In the antenna device 10B having a constitution as mentioned above, owing to the fact that there is provided the positioning concave-portion 67B for the chip-support-piece portion 63B, it becomes possible, similarly as the antenna device 10A in the first exemplified embodiment mentioned above, to prevent the capacitor 70 from causing a positional-deviation even if the cream solder becomes in a liquid state. Therefore, it becomes possible to reduce failures of soldering.

In addition, in this exemplified embodiment, the positioner is formed as a positioning concave-portion 67B which is obtained by recessing a portion of the chip-support-piece portion 63B toward the opposite side with respect to the mounting-side (Z1 side) of the capacitor 70. For this reason, it becomes possible to position the capacitor 70 within the positioning concave-portion 67B and it becomes possible to prevent the positional-deviation of the capacitor 70 excellently. In particular, the positioning concave-portion 67B is formed to have a concave shape and therefore, the positioning-property thereof is high. Therefore, it becomes possible to prevent the positional-deviation of the capacitor 70 more reliably.

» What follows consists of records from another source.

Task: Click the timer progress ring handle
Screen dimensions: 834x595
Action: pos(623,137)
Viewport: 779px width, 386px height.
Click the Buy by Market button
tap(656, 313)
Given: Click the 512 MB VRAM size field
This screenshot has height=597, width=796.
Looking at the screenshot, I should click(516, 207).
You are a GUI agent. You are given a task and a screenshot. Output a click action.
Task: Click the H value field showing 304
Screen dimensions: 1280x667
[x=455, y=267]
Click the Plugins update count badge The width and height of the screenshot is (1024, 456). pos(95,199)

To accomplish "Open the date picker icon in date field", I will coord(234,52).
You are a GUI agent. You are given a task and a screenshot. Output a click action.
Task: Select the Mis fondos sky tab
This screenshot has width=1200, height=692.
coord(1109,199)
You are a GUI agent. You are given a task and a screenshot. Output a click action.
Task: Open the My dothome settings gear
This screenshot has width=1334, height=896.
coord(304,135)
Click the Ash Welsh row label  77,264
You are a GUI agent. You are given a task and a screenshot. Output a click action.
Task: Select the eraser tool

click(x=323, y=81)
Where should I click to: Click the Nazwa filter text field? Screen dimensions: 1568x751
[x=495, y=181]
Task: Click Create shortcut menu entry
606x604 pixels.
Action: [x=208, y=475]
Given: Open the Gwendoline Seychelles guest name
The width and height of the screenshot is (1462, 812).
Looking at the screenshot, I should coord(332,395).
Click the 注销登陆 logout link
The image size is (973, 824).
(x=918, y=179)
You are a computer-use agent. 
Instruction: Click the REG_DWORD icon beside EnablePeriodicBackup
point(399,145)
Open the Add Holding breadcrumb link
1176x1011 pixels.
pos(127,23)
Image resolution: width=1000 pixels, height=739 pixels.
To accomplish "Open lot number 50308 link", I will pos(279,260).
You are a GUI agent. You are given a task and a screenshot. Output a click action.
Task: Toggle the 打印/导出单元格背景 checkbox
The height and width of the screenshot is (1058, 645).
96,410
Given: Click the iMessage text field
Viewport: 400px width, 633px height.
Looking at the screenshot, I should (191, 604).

Subsequently, there will be explained an antenna device 10C relating to a third exemplified embodiment of the present invention with reference to the drawings. It should be noted in this exemplified embodiment that although there will be omitted the explanation with regard to the common constitutions with those of the antenna device 10A in the first exemplified embodiment mentioned above, it is assumed that Alphabet “C” will be put at the ends of the reference numerals thereof instead of Alphabet “A” relating to the corresponding elements in the first exemplified embodiment. It should be noted that the Alphabet “C” means a constitution relating to the third exemplified embodiment. Therefore, although there will be eliminated the explanations or the like in the third exemplified embodiment, it is assumed, also with regard to similar constitutions as those of the antenna device 10A in the first exemplified embodiment, that there is a case in which the explanation will be carried out by putting the Alphabet “C”.

Also in this exemplified embodiment, the constitution of the chip-support-piece portion 63C is different from that of the chip-support-piece portion 63A in the first exemplified embodiment. This configuration is shown in FIGS. 12 and 13. FIG. 12 is a plan view showing the vicinity of the terminal attachment unit 35 by being enlarged within the antenna device 10C relating to a third exemplified embodiment. FIG. 13 is a perspective view showing the vicinity of the terminal attachment unit 35 by being enlarged in the antenna device 10C relating to the third exemplified embodiment.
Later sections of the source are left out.